An exact copy of every entry is needed, without the pictures.

■ Stored dataset items ■
.....

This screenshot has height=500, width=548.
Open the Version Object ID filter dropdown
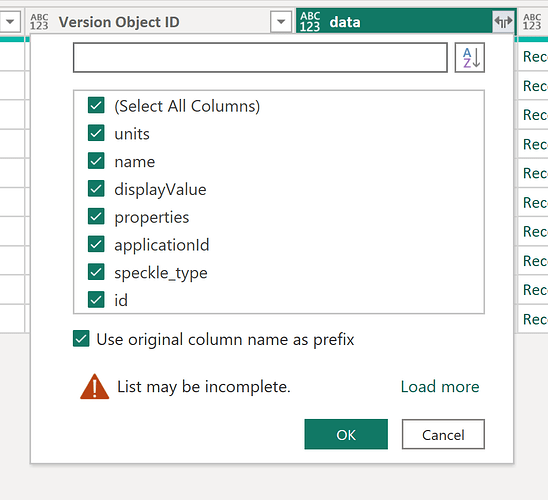[281, 22]
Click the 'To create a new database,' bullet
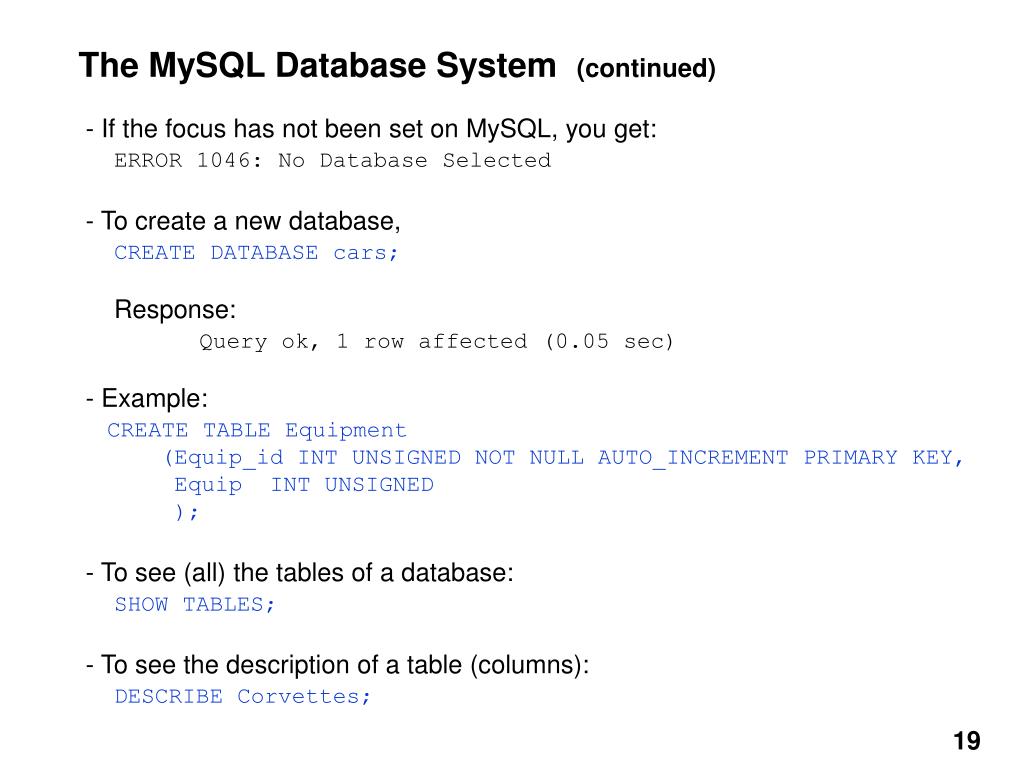 pyautogui.click(x=243, y=221)
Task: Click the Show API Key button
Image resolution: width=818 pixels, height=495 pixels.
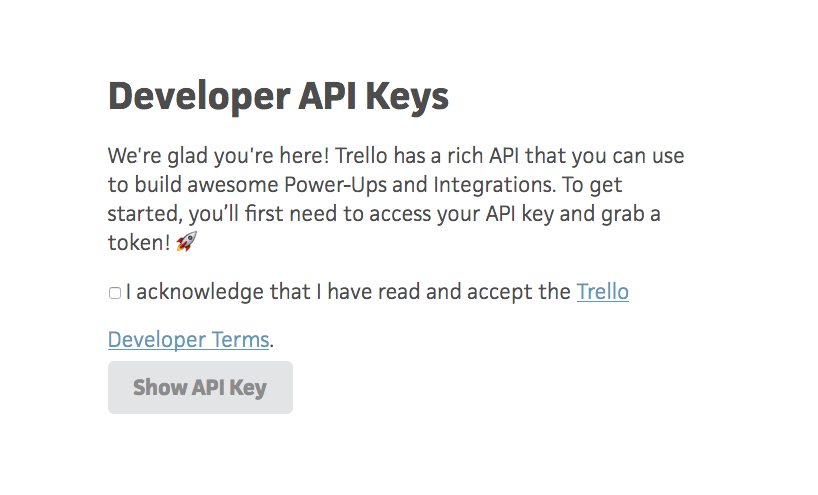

.....

■ Task response ■
This screenshot has height=500, width=548.
Open the Version Object ID filter dropdown
[281, 22]
Click the 'To create a new database,' bullet
 pyautogui.click(x=243, y=221)
Task: Click the Show API Key button
Image resolution: width=818 pixels, height=495 pixels.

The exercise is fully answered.